I disagree with this whole heartedly. Firstly you state contract, does the contract say with hard times send the chin to a friend? I'm guessing it says if you are unable to keep the chin it needs to be returned. That's what they did. Secondly, I boarded chins for a girl, now a friend, for nearly a year while she finished college, prior to that her brother was caring for them and not long after coming here one died of fatty liver and the vet said it was probably due to diet. She provided good food, but the brother and step mom feed it a steady diet of raisins and junk food. I knew the lines the chin was from and the breeder it came from, it was not an issue in the lines.

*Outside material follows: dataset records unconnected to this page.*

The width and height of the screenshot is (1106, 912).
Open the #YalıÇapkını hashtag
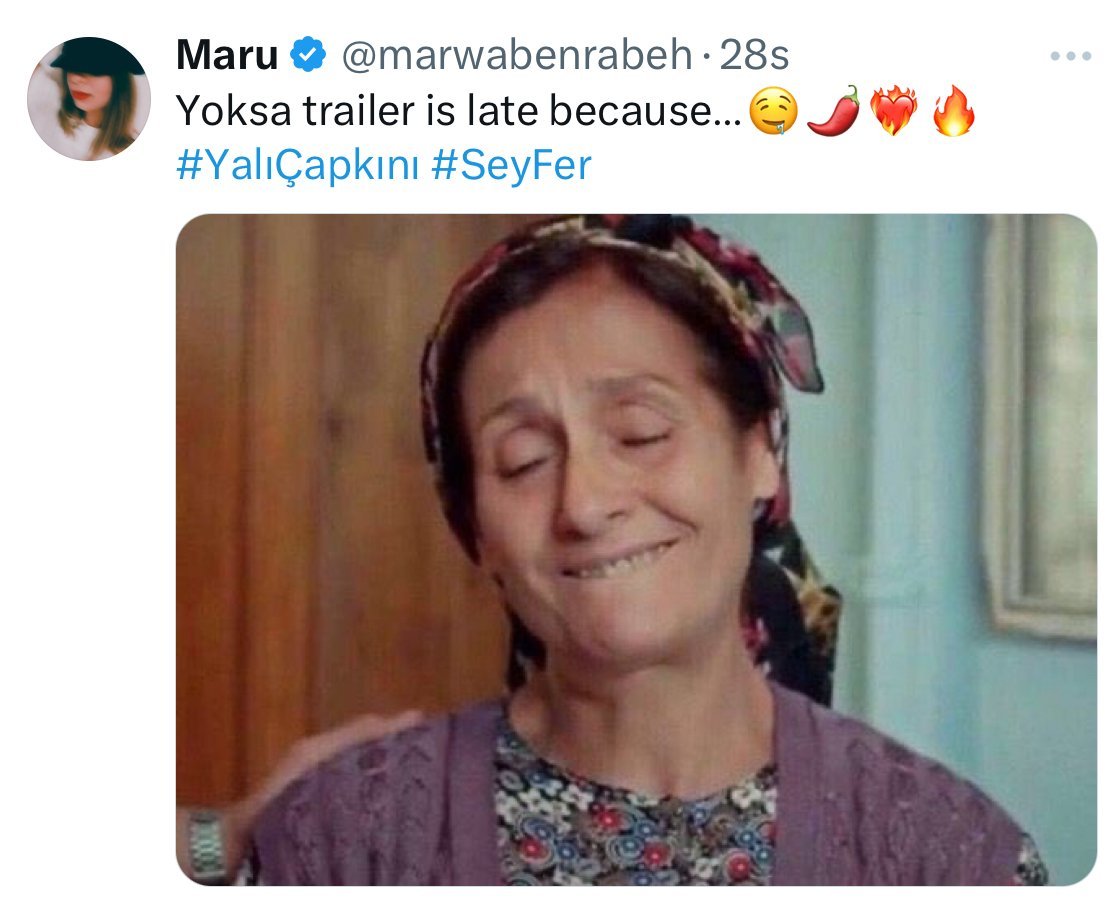click(x=298, y=166)
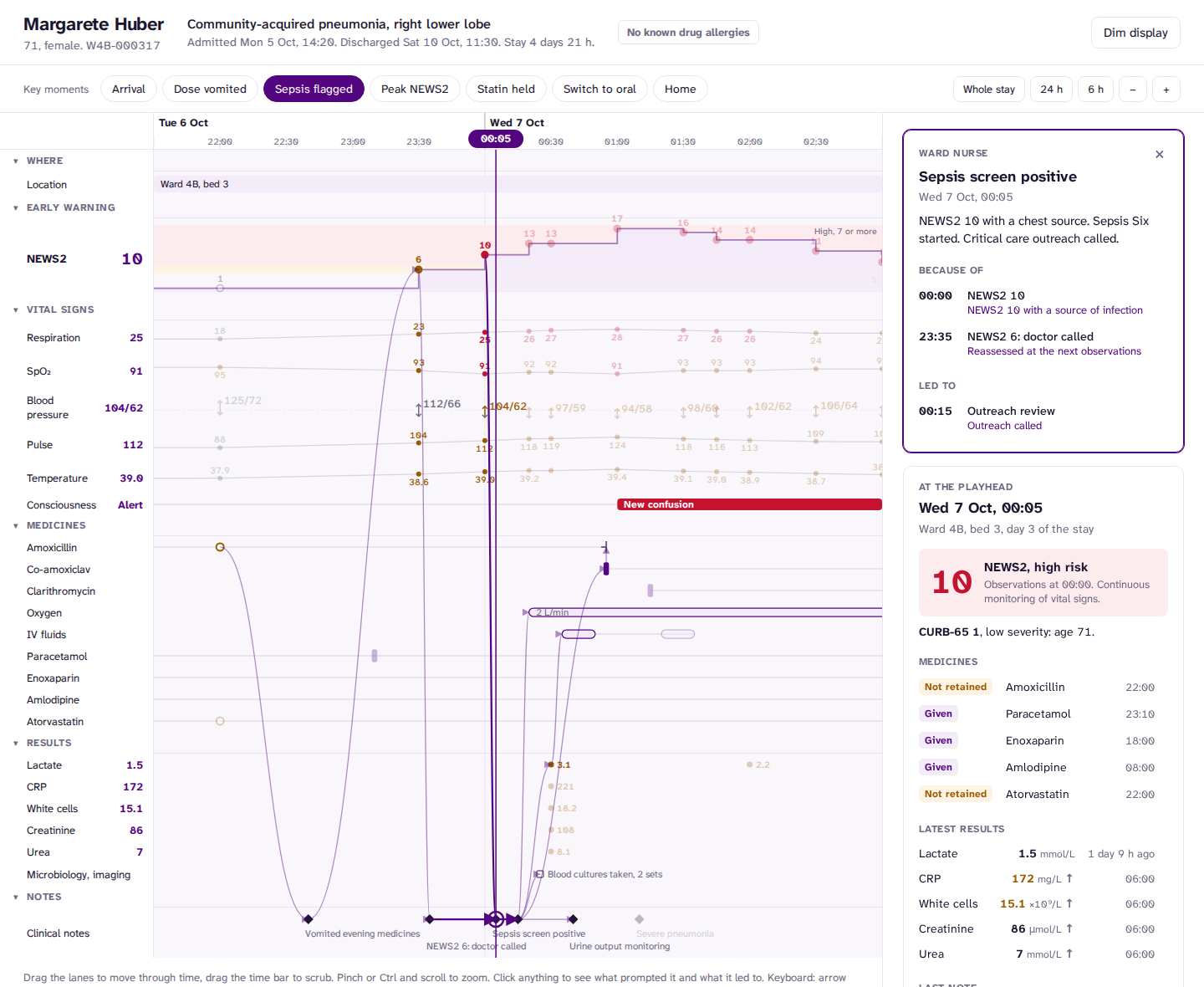1204x987 pixels.
Task: Select the 24 h time range
Action: point(1051,89)

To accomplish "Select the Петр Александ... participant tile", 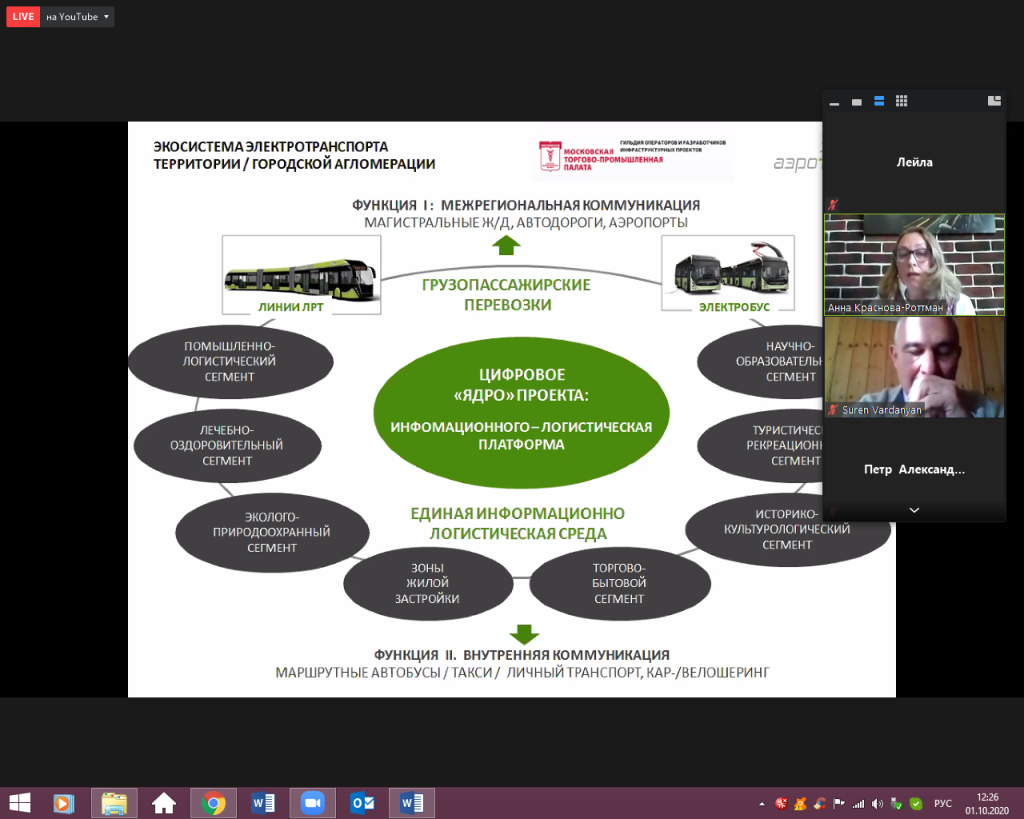I will (914, 469).
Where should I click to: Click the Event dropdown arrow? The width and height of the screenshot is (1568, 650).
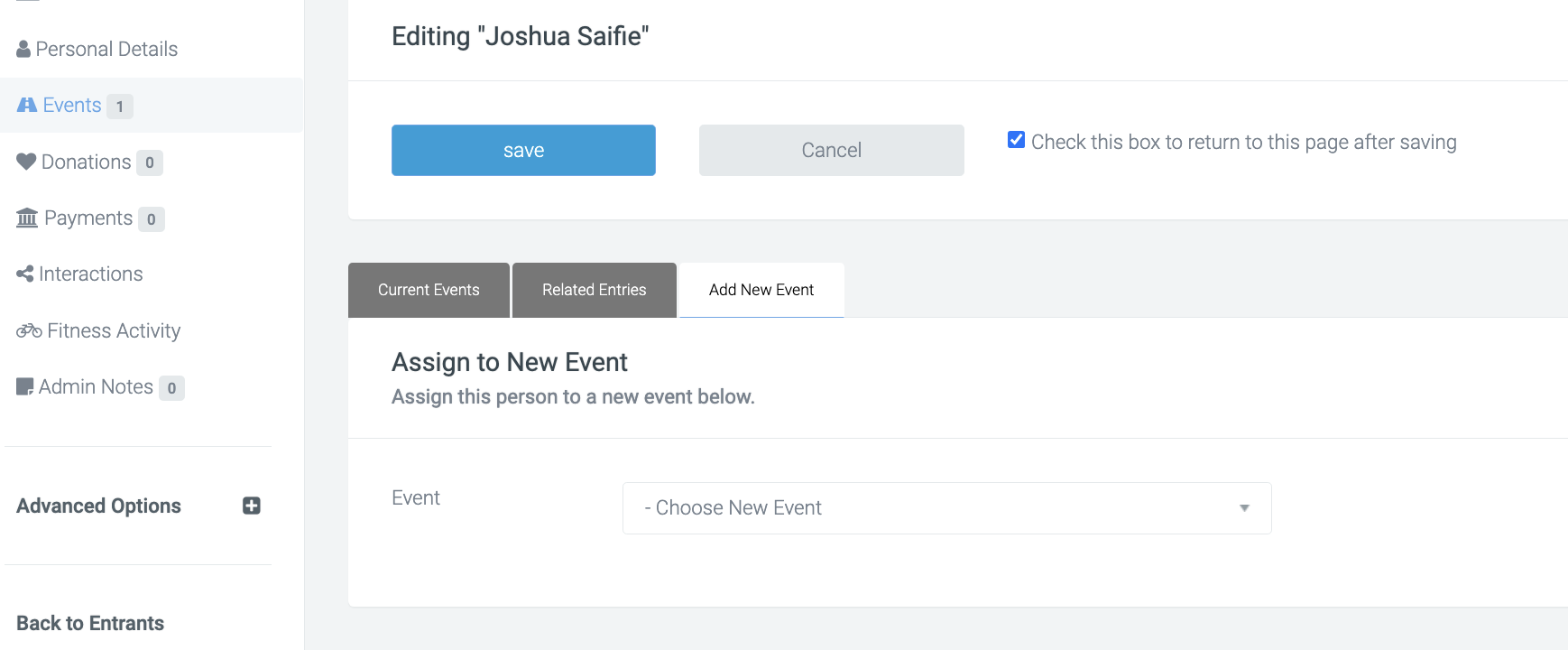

If you don't board, then you don't board. Lay that out, send them the papers and exactly what to expect ( rehoming ) and be done with it.
 
The contract does say that if they can't keep the chin they need to return it. So you are correct there. However, I feel like this could have been a totally different situation had they emailed and said, "I know the contract says to return it, but I think I can't keep it for this little amount of time, so I was wondering if..." and the "if" could be (1) if you (meaning me) could care for it, or (2) if a relative could care for it (and then for either) and then for the chin to be returned to the owner when the owner is financially stable.

Now... their first email does say they "may" try to get her back. Well, ok, sure, I did read that part, I don't dispute that.. but "may" is awfully iffy. I "may" win the lotto too. I feel like, had they been more specific and said they for sure wanted her back, I would have given them some options. Maybe one would have been bring her here, maybe not, but I would have at least known. Versus this instance where I arranged for someone to go get her, and then this owner starts asking if I'm going to keep her and this and that and when I start saying likely no... that's where it starts becoming iffy.

The sentence "If you can show her we would love it, we would even pay for her food when we get back on her feet, along with any other supplies she may need while shes with you." To me, that says "we'll pay for her food so that we're paying for her care while you're watching her for us until we can get her back" -- but maybe that's me reading too much into it.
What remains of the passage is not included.